During the height of my arrogance T-3 months ago, I believed it was possible to write a reasonable rough draft of my book after starting a full time job, while breezing through a masters program, reading Infinite Jest, training for a half marathon, building a business, and keeping up regular blog posts.
As I was entering my material in google documents, I realized that not only had I written a lot less than I previously thought, but I had produced the equivalent amount of text as a short story. Where I had anticipated being able to have a rough draft in time for New Years, it’s become apparent to me that I might have bitten more than I can chew.
This is humbling. I feel that in large part, I’ve failed to prioritize this. I’m somewhat disappointed that although I’ve written something for 15+ chapters, I’m nowhere near complete.
Although my book isn’t nearly ready, I’m proud that I’m continually pushing forward, writing at least once a day, and preparing my thoughts in a way that’ll hopefully be useful to the world.

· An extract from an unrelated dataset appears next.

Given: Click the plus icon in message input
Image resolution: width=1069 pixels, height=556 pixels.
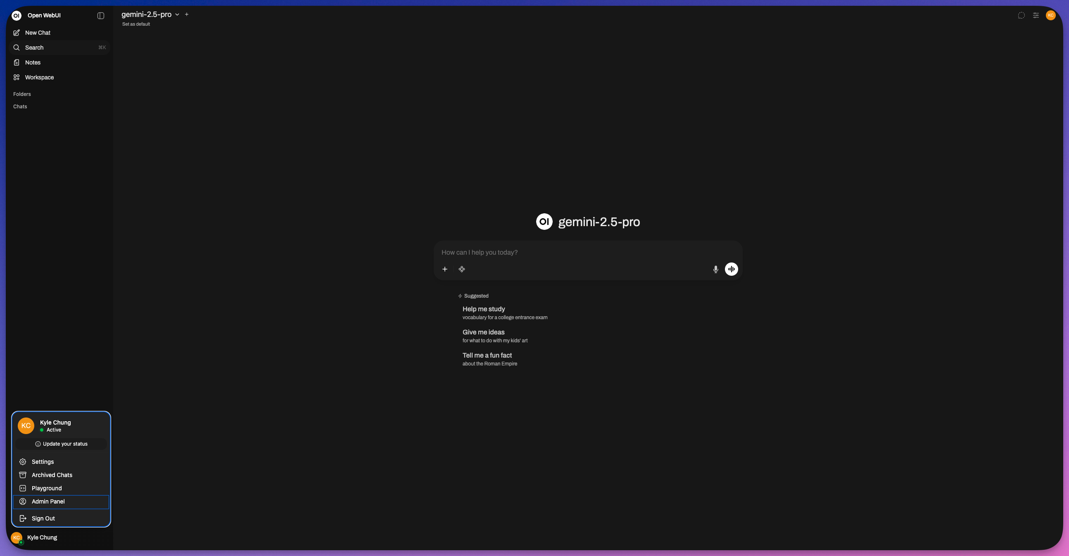Looking at the screenshot, I should (444, 269).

I think there’s also a fear and anxiety about completing a large and challenging book. I’ve started and put down Infinite Jest more than 3 times, in large part because I felt intimidated and scared of such a shiny, polished, and resolute larger than life manuscript.

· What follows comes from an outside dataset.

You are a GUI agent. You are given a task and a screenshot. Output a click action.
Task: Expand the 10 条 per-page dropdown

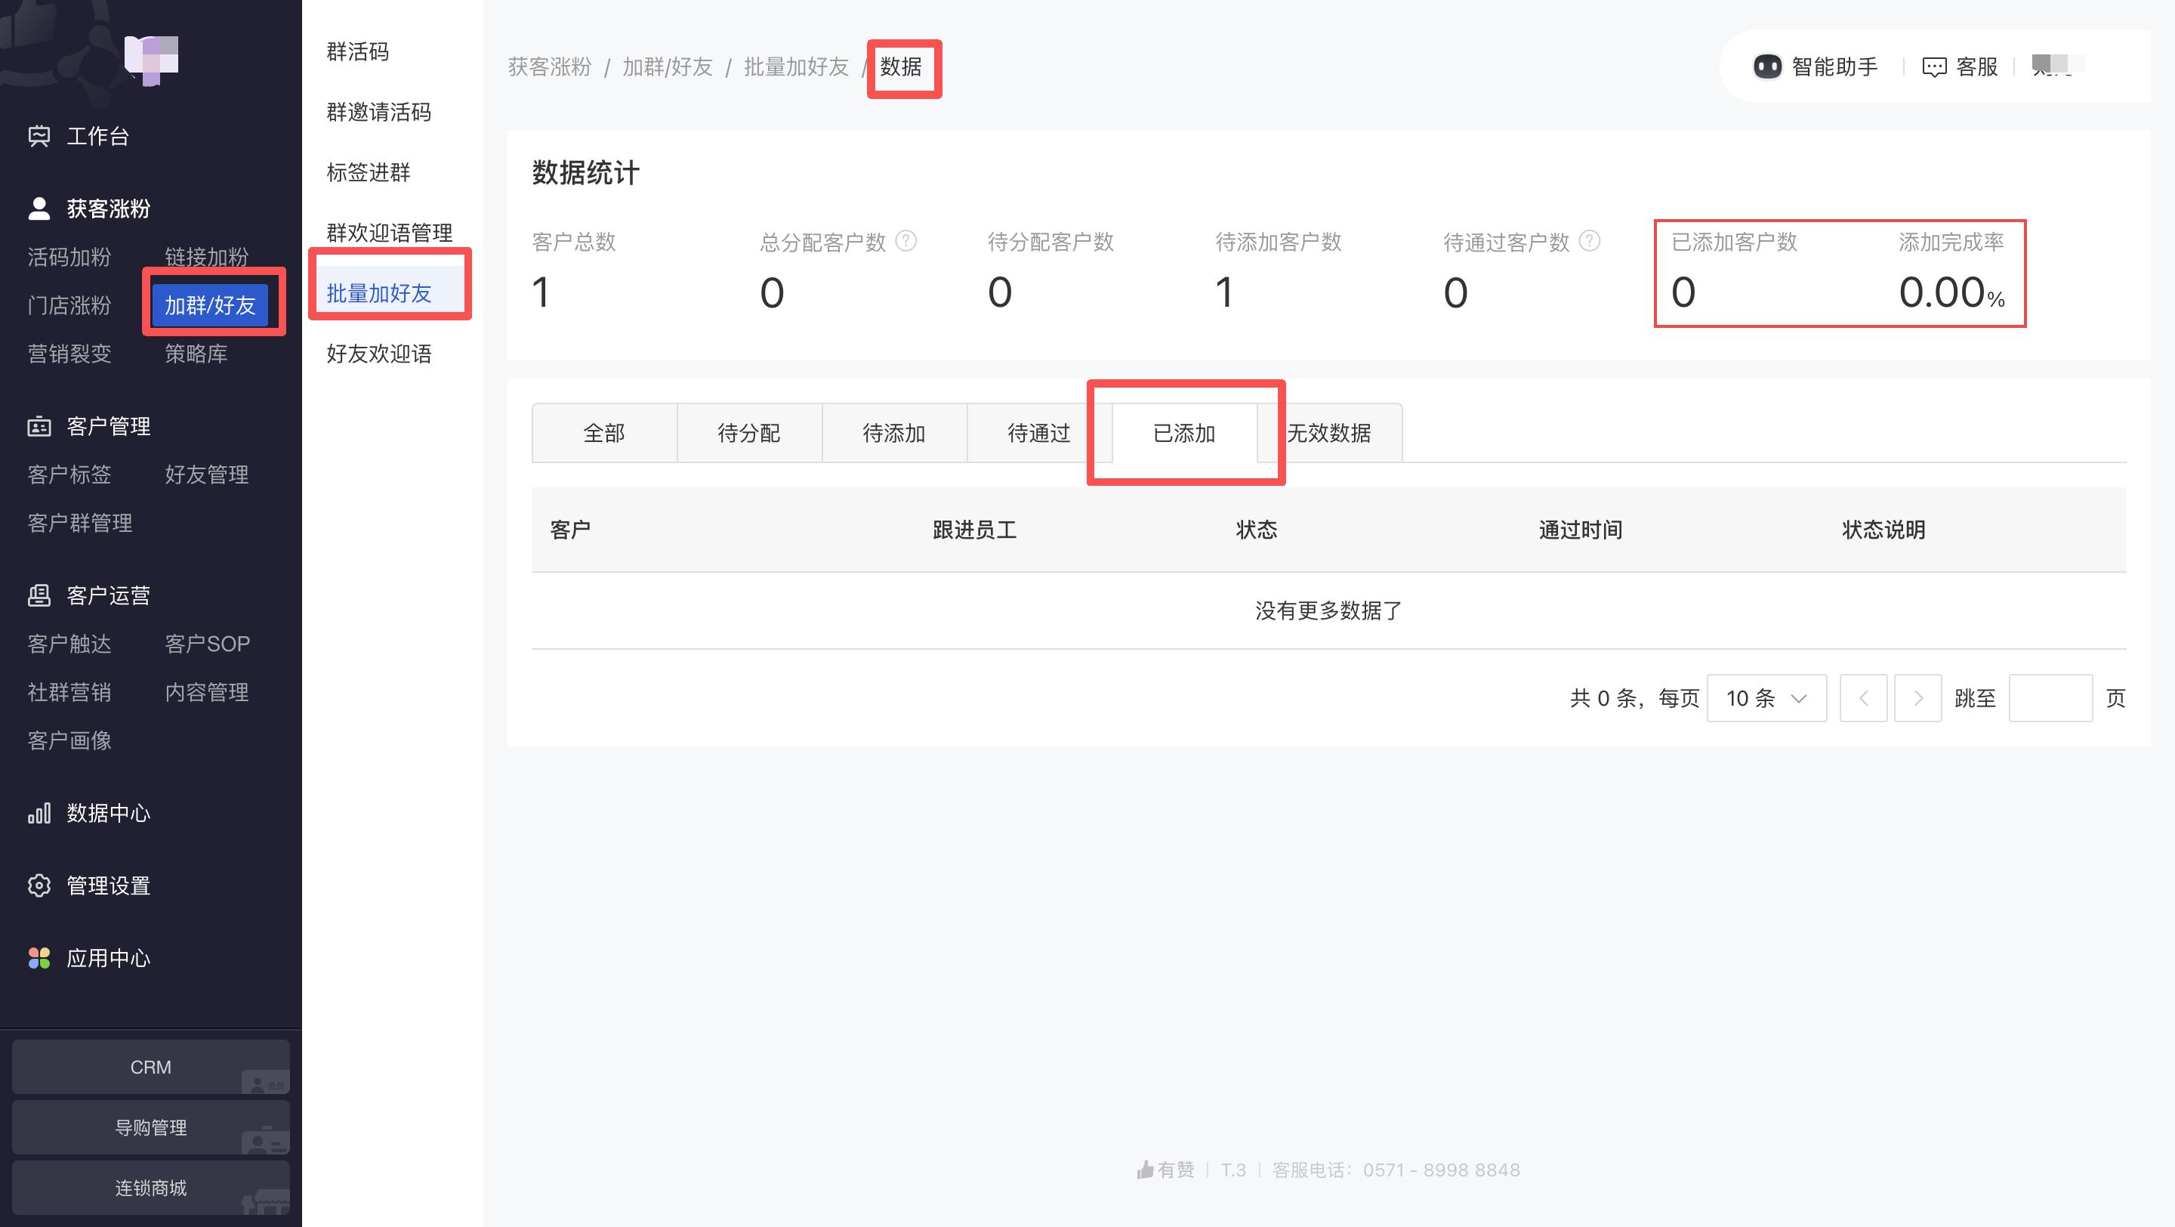click(x=1766, y=698)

I fancy myself someone who can write well, and although I’m good at writing critical essays, completing a book is harder than I had originally thought.
A few days ago, I had thought I was almost done with my first draft. This was because I had written a bunch of different pages across different sites and exaggerated my cumulative impact.
Going forward, I’m going to focus more on total word count and see if that solves the alignment problem, where I write something of moderate length, and pretend to myself that it’s a chapter, when it’s apparently not.
I’m also approximately halfway done with my master’s degree. Since I started in November and I anticipate getting through class 6 in the coming week, measurement is working in other areas.
Running has similarly been a success. I’ve been hunkering down, doing pushups, light lifting, and many miles on the treadmill. I find a podcast I like, listen to the entire thing, and run until I reach my goals.
I’ve maxed out with 8 miles so far, but if I continue to run more, I think I’ll be able to get to my broader goal of 13.2 and run my first half marathon.
I run at about 6.2-6.7 miles per hour during these long runs. Given that I’m able to keep up this pace for longer amounts of time (almost an hour), I anticipate that I can run longer if I run less quickly (say running a half marathon).
The hardest part for running is being alone with my thoughts and being bored. I’m a naturally anxious energetic person. Just being in a trance for 2 hours leaves my mind understimulated. Maybe it’s a bit of ADHD, but running’s greatest challenge for me certainly isn’t physical.
I wonder if anyone else feels the same way.
P.S. I think when I’m done writing this book (which is a while away), I’ll start to be a little less filtered on my blog, and share some of my more unvarnished keep-away from public takes.